Problem requirements: In the forum post about partial pooling in a 2x2 trial, what prior would sigma be given?

Page excerpt:
Partial pooling treatment effects in a 2x2 RCT

Hi all, a common study design in medicine is the 2X2 clinical trial. That is, participants receive either drug A, B, A+B or placebo. The conventional instruction for analyzing such a study is to undertake several contrasts (A vs placebo, B vs placebo, A+B vs placebo etc), and use a Bonferroni correction to control the overall family-wise error rate.

I am not completely satisfied with this approach. Firstly, it substantially increases the risk of type-II error. Secondly, it is principally concerned with p values and NHST, and does not influence the actual parameters of clinical interest (treatment effect estimates and their 95% CIs).

Having been influenced by Andrew Gelman’s work on the use of heirarchical models in place of traditional multiple comparisons corrections, I have been thinking about whether one could apply a hierarchical model to this problem.

Specifically, the coefficient for the treatment variable Bi (containing the estimated treatment effects) would be assigned a Normal(0, sigma) distribution. Sigma would be assigned an exponential prior. This way, the estimated grand mean of the four treatment effects would be shrunk towards zero, and the individual treatment estimates would be partially pooled towards this grand mean estimate.
Afterwards, specific contrasts (e.g. A+B vs placebo) could be made by sampling from the posterior.

My question is: would the partial pooling of treatment effects be reasonable in a study such as the 2x2 trial where treatment only has four levels? Is that enough levels to reliably estimate the variance? Are there further potential issues I am not seeing?

Hi,

so I guess each subject has only one treatment (i.e., they use A, B, AB, or P once?) If that’s the case then I can’t see how partial pooling could help if you intend to use the subjects as an entity in the model. Or do you see A, B, AB, and P as some sort of within measurements, even though they’re not?

Thank you torkar for the response. I must be missing something here. In fact, I’m completely confused!

Each subject only receives one treatment. And something crucial I forgot to mention is that the data are longitudinal. So each individual will have multiple observations.
A conventional model in this context includes a varying intercept for each subject, and an indicator variable for treatment (A, B, AB or P). Traditionally, each treatment group will be compared against other groups and a multiple comparison correction performed.

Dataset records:
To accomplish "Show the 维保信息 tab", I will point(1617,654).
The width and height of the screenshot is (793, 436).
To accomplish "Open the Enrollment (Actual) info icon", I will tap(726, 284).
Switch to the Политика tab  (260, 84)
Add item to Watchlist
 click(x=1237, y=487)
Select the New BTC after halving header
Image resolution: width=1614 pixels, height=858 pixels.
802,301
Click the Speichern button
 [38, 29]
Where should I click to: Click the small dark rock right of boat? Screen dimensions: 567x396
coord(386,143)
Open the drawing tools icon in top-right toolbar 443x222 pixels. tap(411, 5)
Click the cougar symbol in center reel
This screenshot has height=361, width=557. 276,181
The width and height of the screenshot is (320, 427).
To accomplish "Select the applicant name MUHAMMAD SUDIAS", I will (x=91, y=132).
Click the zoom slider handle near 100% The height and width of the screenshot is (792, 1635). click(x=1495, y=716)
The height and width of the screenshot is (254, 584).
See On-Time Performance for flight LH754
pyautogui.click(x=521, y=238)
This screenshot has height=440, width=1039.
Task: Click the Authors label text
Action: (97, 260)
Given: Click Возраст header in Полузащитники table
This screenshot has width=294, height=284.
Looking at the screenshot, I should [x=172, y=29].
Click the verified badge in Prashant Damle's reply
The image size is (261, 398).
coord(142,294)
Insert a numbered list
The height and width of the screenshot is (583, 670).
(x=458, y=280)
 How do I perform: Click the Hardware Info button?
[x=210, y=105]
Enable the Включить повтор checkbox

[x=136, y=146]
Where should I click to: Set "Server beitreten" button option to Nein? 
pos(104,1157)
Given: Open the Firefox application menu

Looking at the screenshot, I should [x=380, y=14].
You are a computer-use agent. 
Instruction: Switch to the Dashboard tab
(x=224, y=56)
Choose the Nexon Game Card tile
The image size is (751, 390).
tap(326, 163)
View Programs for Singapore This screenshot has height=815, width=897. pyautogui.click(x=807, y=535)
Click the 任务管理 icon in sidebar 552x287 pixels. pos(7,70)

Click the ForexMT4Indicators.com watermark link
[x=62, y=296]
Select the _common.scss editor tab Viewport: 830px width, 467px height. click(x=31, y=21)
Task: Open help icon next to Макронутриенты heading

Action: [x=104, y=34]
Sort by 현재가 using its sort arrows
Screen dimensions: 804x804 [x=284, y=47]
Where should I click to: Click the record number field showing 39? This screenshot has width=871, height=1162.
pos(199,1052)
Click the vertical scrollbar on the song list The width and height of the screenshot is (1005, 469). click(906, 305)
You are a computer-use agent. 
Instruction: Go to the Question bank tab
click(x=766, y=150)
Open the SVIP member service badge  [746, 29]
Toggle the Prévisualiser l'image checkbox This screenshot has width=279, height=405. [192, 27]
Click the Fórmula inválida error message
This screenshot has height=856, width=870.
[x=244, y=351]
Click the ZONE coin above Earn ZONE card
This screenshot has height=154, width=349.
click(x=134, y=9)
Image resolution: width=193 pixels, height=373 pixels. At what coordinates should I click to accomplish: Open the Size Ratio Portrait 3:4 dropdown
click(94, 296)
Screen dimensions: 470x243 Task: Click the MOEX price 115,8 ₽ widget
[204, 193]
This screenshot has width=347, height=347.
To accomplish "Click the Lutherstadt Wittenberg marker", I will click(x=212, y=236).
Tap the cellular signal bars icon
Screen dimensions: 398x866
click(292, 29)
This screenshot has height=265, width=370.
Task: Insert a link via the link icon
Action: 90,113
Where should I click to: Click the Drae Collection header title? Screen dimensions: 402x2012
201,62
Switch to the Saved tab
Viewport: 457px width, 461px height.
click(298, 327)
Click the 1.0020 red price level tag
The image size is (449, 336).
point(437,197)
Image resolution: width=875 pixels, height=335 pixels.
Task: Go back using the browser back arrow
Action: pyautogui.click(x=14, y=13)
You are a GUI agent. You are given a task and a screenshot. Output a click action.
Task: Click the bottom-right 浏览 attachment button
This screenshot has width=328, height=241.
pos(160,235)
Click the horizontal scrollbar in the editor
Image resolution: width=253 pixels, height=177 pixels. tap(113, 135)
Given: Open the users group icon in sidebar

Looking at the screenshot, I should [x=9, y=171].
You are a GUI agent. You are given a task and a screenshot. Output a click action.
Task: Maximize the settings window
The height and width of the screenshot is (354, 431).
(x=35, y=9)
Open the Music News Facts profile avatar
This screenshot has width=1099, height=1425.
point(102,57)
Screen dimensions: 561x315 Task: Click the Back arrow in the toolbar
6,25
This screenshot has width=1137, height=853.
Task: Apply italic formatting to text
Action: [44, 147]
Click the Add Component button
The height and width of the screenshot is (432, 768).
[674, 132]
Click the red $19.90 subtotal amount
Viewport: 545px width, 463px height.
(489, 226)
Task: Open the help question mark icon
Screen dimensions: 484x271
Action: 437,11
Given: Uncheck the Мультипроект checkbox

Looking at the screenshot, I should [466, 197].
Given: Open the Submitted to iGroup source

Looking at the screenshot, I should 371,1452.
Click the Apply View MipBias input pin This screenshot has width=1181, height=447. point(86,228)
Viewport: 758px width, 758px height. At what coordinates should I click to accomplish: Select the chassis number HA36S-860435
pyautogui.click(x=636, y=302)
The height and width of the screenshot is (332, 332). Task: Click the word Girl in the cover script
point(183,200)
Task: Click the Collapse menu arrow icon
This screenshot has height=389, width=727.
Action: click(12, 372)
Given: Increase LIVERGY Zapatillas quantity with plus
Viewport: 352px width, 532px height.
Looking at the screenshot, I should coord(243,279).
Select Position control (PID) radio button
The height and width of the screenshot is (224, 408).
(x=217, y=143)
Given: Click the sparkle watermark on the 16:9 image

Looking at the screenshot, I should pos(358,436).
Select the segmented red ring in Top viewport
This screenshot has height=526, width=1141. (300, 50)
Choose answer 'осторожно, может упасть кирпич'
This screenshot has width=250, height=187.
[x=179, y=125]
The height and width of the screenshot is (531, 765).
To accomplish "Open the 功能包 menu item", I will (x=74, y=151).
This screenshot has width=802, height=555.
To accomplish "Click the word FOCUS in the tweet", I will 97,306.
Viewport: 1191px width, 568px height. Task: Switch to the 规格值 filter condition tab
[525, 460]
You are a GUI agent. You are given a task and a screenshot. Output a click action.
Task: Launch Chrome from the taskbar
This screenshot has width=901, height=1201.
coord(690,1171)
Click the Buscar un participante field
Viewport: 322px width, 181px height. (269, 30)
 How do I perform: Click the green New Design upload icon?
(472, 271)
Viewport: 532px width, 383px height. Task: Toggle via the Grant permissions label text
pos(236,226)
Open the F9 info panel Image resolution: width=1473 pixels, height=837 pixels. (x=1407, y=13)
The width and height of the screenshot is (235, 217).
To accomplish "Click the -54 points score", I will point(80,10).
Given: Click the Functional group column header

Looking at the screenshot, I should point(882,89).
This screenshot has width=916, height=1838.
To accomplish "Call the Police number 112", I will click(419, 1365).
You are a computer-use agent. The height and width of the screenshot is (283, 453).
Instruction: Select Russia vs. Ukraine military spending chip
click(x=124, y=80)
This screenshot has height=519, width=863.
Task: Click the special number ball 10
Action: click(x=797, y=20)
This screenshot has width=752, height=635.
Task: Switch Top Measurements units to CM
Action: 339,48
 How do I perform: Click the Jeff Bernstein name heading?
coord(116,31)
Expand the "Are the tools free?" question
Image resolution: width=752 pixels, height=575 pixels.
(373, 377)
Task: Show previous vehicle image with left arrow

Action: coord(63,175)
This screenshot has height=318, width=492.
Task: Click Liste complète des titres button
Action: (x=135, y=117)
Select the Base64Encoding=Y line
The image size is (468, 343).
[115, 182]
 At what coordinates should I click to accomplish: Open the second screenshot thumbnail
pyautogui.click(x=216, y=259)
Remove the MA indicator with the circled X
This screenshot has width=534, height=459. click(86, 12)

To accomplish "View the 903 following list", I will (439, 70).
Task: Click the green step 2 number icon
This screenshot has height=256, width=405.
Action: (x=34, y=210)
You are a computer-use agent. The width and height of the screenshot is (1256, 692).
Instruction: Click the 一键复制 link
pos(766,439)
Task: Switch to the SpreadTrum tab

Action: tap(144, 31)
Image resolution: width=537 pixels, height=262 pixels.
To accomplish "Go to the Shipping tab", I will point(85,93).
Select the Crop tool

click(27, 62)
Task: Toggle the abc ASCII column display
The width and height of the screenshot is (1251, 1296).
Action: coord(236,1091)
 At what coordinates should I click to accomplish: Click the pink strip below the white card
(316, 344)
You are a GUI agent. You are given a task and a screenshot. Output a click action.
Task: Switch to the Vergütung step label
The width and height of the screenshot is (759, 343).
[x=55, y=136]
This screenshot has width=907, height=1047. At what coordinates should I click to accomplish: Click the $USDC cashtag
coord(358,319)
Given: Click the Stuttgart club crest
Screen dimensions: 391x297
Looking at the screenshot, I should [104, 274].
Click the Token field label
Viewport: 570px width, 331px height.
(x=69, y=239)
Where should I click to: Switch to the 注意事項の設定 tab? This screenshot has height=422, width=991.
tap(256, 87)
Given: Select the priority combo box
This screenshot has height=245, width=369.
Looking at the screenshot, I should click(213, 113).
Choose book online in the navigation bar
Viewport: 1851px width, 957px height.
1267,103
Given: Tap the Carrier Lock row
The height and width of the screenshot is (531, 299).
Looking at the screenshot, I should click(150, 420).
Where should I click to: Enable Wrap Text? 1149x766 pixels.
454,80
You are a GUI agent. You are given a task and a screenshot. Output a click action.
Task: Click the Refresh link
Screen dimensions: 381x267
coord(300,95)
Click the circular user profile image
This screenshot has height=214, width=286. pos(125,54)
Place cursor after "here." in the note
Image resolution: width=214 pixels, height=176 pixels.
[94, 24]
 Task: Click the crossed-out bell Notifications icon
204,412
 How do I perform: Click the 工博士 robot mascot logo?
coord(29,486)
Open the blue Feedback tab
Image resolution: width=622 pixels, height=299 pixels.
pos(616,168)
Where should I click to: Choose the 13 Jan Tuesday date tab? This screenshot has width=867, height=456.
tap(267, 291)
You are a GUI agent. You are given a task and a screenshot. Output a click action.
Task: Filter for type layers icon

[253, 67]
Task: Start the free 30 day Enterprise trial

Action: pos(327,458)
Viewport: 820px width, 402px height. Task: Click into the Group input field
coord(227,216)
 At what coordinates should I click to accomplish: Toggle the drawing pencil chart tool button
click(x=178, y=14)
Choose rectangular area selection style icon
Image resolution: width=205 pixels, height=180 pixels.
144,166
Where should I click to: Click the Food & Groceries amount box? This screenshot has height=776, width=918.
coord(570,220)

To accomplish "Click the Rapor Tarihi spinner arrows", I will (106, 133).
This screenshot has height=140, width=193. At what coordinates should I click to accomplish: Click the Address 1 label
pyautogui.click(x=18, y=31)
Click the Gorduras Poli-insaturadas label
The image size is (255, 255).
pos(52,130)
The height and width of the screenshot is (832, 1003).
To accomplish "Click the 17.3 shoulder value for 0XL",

Result: An exponential prior.